L'Italie à l'honneur

Cette année, le festival témoignera notamment de la vitalité du conte italien. Dès ce soir (à 20 h), Venera Battiato proposera «L'ultima bumma», une promenade au nom du père, de sa Sicile natale à sa Lorraine d'adoption. Avec «Mme sbatte'o core» (samedi à 16 h), Italia Gaeta offre ses contes cruels, à travers deux femmes brisant le coeur des rois: Peau d'Ane, revisitée par Giambattista Basile, ou une séductrice impitoyable imaginée par Italo Calvino. Le dimanche (à 17 h30), avec «Florilegio», elle fera partager d'autres contes italiens. Décidément féminine, la parole italienne sera encore donnée à Frida Morrone qui part «Sur les pas des dieux» (samedi à 18 h) dans une série de «menteries» mythologiques. Tandis qu'«En se promenant dans la jungle» (dimanche à 14 h30, 15 h30 & 16 h30), elle s'adresse aux plus petits, leur faisant découvrir ses créatures fabuleuses.

L'Afrique au rendez-vous

Autre grand moment, la venue à Chiny (mais aussi le vendredi 14 à Bruxelles, cf. ci-contre), d'une complice des Baladins du Miroir, la conteuse nigérienne Adama Akili.

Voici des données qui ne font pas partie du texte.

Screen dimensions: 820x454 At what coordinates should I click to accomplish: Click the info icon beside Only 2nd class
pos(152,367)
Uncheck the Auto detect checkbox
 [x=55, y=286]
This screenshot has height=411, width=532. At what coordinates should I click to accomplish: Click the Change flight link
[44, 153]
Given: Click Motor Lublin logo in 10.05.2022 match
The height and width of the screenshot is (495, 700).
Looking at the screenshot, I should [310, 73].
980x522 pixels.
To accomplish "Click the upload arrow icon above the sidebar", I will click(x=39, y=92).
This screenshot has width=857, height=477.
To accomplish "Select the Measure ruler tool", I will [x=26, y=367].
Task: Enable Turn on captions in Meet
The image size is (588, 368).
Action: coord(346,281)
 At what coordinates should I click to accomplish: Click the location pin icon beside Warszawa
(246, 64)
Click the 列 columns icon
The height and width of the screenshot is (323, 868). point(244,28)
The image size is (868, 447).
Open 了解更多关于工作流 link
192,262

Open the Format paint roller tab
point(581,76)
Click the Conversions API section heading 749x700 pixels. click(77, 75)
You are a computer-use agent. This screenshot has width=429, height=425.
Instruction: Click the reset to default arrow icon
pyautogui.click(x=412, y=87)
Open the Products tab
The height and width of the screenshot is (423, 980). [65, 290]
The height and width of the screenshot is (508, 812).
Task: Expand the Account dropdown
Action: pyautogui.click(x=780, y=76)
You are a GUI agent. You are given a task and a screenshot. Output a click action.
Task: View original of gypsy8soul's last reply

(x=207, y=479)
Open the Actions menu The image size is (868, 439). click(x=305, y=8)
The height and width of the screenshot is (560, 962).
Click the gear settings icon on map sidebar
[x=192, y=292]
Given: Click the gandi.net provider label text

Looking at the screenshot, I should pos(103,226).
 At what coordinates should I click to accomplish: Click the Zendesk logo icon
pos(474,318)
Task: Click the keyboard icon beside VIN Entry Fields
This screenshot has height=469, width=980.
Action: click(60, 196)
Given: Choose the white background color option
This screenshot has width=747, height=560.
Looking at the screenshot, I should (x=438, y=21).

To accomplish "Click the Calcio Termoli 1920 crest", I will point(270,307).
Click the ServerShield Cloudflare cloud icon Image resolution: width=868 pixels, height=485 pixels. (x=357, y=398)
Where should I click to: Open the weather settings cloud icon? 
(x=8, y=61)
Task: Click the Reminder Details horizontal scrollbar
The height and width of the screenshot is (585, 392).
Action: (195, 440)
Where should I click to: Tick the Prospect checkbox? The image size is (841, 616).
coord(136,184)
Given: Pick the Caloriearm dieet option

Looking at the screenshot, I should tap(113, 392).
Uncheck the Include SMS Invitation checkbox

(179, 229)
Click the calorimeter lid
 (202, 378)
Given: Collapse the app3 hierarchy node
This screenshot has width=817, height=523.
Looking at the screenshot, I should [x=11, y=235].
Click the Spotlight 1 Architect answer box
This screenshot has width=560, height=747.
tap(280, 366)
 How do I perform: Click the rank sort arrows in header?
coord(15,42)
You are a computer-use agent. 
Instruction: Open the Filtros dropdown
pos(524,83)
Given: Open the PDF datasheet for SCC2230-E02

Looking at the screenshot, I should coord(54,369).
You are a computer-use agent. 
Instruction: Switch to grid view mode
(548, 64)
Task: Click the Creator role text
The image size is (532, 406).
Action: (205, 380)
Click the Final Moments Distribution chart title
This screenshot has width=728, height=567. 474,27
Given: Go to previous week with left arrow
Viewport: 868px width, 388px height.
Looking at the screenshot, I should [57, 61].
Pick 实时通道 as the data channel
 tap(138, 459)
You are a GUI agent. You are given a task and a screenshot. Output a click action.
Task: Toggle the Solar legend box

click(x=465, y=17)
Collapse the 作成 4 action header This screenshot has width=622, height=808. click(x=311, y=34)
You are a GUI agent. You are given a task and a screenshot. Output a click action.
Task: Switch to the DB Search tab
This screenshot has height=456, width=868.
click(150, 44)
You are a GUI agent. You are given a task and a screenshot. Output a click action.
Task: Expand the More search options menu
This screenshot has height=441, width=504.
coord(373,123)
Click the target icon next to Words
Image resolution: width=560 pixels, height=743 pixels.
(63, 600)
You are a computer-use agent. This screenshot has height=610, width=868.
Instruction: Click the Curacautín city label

Formée notamment auprès de la grande Muriel Block, elle nous emmènera samedi (à 14 h) dans ses «Contes du désert» à travers les montagnes, les sables, les mers... Le lendemain (à 15 h), elle dira, fredonnera, chantera, «Moï, la fille des eaux».Venu du Cameroun, Apollinaire Djouomou propose, lui, son «Arbre à palabres» (samedi à 14 h) et «Le sifflet de Mamadou» (dimanche à 15 h), tandis que le Congolais Pie Tshibamda nous rappellera que «Je ne suis pas sorcier» (samedi à 17 h). Originaire de Kabylie, Rachid Akbal dressera dans «Ma mère l'Algérie» (dimanche à 16 h) le portrait d'un pays où la poésie côtoie l'horreur.Bien d'autres conteurs ont également fait le déplacement pour, au cours d'une promenade en barque sur la Semois, au détour d'un verger, sur la place du village, dans une école, rappeler que la parole vivante est avant tout faite de tolérance et d'ouverture à l'autre...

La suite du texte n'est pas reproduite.